Fragen und Antworten
Häufige Fragen zum Thema
Kann ich einen Aufhebungsvertrag widerrufen?
Grundsätzlich nicht. Ein gesetzliches Widerrufsrecht besteht nicht, da es sich nicht um ein Verbrauchergeschäft im Sinne der Fernabsatzregeln handelt. Eine Anfechtung wegen widerrechtlicher Drohung kommt nur in Betracht, wenn der Arbeitgeber eine Kündigung angedroht hat, die ein verständiger Arbeitgeber nicht ernsthaft in Erwägung ziehen durfte.
Muss ich sofort unterschreiben, wenn man es mir vorlegt?
Nein, und Sie sollten es nicht. Es gibt keine Pflicht, im Gespräch zu unterschreiben. Nehmen Sie den Entwurf mit und lassen Sie ihn prüfen. Wird massiv Druck ausgeübt, kann das ein Verstoß gegen das Gebot fairen Verhandelns sein und den Vertrag unwirksam machen.
Gilt die Sperrzeit auch bei einer Abfindung?

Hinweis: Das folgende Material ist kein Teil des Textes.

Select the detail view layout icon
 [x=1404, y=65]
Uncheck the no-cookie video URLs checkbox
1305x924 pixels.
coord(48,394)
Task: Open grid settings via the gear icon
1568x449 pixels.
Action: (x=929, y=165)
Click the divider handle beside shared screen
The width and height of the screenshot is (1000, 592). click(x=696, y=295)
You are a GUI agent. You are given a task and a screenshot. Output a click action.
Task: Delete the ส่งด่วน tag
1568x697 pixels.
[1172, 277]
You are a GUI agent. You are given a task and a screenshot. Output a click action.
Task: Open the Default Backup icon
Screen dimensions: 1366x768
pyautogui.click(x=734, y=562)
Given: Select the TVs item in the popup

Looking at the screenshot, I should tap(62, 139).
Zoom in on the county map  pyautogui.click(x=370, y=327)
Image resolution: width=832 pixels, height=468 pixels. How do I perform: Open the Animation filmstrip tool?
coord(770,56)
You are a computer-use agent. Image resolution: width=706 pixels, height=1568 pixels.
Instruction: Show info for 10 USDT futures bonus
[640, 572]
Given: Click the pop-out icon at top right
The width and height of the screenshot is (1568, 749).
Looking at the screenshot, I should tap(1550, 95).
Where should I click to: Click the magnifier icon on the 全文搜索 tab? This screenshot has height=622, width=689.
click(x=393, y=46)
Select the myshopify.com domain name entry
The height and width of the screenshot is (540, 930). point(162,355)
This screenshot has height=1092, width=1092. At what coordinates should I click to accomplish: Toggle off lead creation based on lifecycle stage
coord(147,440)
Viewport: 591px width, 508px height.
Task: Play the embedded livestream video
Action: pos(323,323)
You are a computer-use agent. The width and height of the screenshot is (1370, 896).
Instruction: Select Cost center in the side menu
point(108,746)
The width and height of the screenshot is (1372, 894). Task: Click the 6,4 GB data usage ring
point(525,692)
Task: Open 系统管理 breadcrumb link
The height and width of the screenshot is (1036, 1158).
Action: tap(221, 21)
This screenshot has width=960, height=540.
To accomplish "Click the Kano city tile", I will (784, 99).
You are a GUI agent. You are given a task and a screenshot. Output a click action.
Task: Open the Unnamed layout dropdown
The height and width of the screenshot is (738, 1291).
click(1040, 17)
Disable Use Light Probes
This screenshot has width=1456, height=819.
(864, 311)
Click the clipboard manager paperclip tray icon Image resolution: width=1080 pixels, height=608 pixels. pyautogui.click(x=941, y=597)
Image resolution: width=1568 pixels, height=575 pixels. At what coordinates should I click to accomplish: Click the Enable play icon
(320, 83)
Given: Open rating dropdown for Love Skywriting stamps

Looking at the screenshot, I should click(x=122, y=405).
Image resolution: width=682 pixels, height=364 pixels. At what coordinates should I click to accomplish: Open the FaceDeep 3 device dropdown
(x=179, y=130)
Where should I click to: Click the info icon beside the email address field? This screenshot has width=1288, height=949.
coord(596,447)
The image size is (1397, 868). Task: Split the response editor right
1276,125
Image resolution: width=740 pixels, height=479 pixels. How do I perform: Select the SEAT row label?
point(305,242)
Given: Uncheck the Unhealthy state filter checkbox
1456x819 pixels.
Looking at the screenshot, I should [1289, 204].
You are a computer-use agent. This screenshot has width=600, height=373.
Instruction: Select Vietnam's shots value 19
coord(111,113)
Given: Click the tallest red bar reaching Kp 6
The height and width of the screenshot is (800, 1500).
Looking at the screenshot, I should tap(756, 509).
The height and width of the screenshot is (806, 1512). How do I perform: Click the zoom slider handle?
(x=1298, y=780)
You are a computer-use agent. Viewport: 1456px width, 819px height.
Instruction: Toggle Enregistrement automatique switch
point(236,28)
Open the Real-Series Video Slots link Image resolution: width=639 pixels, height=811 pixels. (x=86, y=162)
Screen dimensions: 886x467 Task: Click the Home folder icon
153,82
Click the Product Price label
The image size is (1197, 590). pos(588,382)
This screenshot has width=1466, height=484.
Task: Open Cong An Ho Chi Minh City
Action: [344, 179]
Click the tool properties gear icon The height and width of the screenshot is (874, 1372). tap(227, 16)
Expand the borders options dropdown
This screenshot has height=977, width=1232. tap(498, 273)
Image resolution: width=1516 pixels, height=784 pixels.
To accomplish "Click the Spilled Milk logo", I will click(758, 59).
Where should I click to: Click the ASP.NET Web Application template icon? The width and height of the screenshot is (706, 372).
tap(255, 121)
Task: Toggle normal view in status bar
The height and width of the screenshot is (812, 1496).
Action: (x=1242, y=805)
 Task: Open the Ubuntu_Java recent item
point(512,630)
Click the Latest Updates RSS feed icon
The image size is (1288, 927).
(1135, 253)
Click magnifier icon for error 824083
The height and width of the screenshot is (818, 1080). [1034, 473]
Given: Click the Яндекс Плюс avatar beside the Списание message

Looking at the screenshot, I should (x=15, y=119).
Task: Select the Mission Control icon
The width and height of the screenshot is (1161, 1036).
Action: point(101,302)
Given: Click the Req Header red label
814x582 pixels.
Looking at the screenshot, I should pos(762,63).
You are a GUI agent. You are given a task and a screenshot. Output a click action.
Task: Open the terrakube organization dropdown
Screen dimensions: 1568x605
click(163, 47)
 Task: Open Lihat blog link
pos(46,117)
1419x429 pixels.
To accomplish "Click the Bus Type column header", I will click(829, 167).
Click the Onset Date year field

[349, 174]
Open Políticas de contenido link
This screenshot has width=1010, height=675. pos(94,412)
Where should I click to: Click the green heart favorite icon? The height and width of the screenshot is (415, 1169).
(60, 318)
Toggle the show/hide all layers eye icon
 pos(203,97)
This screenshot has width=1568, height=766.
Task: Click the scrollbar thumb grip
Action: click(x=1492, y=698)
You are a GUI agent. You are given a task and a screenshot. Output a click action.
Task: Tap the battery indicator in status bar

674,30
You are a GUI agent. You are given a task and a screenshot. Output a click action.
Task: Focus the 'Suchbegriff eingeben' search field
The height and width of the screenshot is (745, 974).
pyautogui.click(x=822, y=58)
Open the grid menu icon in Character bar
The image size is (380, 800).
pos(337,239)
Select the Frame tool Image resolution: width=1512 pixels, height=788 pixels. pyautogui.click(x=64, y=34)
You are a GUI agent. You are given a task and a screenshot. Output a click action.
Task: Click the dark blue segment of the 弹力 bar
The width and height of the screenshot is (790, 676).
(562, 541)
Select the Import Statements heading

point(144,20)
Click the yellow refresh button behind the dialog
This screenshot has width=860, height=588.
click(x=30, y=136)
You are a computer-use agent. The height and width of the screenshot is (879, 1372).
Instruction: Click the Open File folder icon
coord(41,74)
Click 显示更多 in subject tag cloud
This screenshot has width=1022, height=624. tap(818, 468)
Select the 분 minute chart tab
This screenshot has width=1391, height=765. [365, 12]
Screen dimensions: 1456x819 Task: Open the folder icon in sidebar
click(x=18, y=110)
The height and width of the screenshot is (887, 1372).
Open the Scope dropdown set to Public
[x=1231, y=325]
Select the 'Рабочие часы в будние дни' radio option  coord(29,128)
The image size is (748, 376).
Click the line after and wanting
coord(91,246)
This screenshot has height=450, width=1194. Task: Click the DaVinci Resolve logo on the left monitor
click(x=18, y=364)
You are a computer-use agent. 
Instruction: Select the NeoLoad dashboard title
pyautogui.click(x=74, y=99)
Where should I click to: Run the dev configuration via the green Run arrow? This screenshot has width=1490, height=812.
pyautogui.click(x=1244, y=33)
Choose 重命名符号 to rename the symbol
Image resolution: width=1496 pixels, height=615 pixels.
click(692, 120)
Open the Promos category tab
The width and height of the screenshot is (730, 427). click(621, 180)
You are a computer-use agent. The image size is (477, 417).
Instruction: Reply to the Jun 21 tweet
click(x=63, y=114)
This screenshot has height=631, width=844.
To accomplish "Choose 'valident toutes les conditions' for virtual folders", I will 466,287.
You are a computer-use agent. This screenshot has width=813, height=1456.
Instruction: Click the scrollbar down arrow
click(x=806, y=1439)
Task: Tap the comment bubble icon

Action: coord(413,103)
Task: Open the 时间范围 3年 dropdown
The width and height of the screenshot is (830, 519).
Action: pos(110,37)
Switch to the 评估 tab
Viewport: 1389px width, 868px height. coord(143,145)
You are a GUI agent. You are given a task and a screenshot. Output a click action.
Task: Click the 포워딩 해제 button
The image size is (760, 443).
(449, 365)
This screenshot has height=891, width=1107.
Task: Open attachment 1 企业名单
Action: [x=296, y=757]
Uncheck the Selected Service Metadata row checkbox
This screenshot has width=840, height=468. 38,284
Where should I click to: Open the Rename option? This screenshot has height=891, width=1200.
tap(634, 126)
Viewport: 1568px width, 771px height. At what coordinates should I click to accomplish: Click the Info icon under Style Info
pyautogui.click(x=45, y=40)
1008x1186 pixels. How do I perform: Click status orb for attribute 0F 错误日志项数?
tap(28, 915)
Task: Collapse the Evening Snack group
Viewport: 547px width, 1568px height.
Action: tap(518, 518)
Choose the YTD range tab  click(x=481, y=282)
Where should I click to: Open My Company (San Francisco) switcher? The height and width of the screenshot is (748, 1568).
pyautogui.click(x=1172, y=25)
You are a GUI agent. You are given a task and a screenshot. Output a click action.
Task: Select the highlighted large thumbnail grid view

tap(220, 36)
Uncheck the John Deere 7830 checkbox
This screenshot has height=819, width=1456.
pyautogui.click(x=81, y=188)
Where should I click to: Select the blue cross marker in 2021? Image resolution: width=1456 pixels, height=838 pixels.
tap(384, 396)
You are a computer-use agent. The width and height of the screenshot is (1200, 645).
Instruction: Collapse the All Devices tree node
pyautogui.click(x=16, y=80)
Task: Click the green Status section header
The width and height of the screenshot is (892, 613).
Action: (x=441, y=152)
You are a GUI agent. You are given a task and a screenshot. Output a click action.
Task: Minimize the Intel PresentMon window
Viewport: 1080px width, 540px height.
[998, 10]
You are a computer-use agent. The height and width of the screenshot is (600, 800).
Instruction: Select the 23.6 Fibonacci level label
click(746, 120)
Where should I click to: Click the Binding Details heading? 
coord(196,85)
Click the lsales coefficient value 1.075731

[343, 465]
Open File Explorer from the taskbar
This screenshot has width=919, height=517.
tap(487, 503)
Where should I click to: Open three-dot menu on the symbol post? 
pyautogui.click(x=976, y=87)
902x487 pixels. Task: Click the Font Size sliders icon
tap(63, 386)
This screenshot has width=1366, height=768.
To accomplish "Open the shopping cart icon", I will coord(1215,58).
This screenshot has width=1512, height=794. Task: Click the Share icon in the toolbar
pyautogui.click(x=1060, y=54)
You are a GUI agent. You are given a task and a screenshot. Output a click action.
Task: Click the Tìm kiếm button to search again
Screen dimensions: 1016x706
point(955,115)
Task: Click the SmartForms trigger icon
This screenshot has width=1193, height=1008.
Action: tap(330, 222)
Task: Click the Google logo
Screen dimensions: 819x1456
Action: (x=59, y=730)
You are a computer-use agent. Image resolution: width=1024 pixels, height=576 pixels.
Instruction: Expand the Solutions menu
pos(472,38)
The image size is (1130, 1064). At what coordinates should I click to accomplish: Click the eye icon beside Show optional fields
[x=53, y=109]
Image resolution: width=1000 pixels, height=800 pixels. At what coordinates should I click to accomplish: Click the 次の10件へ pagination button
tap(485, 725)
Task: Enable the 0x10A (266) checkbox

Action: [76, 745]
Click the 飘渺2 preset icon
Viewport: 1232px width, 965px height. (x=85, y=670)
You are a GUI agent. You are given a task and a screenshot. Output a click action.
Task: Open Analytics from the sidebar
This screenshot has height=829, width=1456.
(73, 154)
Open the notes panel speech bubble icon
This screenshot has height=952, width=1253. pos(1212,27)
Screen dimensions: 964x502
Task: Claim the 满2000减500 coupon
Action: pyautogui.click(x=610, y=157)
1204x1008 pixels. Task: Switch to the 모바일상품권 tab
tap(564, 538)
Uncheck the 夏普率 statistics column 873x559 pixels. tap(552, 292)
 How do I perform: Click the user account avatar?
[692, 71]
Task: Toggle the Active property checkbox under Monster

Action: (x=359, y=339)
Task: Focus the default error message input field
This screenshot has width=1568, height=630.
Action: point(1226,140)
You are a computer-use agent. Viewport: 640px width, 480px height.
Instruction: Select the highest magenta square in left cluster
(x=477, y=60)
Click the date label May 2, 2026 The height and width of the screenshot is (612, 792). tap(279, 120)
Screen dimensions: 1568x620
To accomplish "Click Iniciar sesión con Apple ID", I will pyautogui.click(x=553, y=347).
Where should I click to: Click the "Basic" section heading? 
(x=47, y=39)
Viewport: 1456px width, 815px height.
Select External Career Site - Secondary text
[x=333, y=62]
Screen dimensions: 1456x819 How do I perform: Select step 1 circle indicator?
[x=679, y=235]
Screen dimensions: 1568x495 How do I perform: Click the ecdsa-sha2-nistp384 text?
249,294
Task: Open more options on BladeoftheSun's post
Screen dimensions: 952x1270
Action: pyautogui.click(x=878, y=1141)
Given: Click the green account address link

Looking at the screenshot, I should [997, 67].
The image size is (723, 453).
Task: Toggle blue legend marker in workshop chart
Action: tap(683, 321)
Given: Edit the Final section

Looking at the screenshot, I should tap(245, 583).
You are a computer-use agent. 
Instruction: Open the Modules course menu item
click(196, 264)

Die Abfindung selbst löst keine Sperrzeit aus und wird auch nicht auf das Arbeitslosengeld angerechnet. Die Sperrzeit knüpft allein daran an, dass Sie die Beendigung mit herbeigeführt haben. Verkürzt der Vertrag zusätzlich die Kündigungsfrist, ruht der Anspruch darüber hinaus nach § 158 SGB III.
Was ist ein wichtiger Grund im Sinne der Sperrzeitregelung?
Etwa eine drohende, rechtmäßige betriebsbedingte Kündigung zum selben Zeitpunkt, eine unzumutbare Arbeitssituation wie Mobbing oder gesundheitliche Gründe mit ärztlichem Nachweis. Auch der Wechsel zu einem konkret zugesagten neuen Arbeitsplatz kann genügen.